Why am I telling readers about incentive schemes that were phenomenally successful 45 years ago? I don’t even know whether the businesses described still exist, or whether schemes like those referred to are still being operated by enterprising proprietors. I am describing the operation of human nature in the workplace. The underlying psychology to which the success of these schemes was owed was simple. Diligent effort by employees was rewarded by employers paying an acceptable level of remuneration, with a minimum of bureaucratic process and without a complex, unprincipled  and arbitrarily contrived tax deduction.

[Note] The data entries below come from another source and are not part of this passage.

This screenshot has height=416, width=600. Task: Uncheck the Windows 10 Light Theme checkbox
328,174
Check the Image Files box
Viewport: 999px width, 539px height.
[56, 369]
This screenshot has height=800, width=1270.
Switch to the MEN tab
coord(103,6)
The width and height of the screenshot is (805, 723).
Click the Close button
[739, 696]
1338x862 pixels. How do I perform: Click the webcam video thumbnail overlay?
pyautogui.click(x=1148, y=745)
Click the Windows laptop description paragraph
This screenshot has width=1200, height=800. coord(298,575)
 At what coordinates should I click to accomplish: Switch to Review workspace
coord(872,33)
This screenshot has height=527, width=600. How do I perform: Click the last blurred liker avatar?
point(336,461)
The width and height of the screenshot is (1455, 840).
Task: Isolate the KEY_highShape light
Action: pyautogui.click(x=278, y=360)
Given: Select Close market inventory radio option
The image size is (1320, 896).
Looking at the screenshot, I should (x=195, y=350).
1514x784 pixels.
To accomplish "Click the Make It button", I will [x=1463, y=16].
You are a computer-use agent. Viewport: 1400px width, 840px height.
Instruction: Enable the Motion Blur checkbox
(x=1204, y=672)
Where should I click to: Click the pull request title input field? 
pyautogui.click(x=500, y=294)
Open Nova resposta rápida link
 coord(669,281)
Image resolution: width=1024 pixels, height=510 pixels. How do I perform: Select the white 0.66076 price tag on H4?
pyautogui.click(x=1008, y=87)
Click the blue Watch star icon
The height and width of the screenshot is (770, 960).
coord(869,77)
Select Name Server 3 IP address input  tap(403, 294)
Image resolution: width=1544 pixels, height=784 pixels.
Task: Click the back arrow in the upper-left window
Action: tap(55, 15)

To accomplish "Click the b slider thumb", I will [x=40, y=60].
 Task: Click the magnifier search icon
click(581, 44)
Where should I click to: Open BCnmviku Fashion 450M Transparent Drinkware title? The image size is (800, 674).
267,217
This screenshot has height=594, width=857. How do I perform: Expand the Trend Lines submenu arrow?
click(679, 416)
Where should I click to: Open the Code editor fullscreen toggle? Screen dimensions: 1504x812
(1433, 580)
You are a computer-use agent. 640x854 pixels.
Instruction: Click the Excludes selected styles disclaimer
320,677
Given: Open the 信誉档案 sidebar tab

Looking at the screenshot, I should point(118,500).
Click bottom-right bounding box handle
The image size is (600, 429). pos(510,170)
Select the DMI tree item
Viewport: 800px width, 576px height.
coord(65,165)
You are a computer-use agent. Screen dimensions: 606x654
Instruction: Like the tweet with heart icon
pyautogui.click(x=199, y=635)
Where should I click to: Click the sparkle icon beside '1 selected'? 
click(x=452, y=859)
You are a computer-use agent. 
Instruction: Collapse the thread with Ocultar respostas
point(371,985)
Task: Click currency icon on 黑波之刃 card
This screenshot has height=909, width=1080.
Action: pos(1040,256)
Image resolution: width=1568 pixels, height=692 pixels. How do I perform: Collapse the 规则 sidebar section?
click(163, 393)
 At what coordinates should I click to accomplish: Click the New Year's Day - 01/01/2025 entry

Unleashing potential is the secret

The industrial lesson highlighted by the Birkenhead and Bradford schemes all those years ago is the huge potential that they unleashed. Britain suffers under the heaviest peacetime tax burden in its history, and under this yoke it is no surprise that it now supports over two million jobless “workers”, enjoying all the entitlements that our benightedly misplaced welfare system  offers.

While honest citizens accept that paying tax is one of life’s necessities, by far the greatest obstacle to the successful implementation of similar incentive schemes today is the insane length and complexity of the UK’s incomprehensible tax code, which currently stands at more than 20,000 pages containing more than 10 times the number of words in the complete works of William Shakespeare. The crucial perception of a rational link between effort and reward has been severed by blind ignorance and, with it, the possibility of growth or productivity enhancement in the economy at large.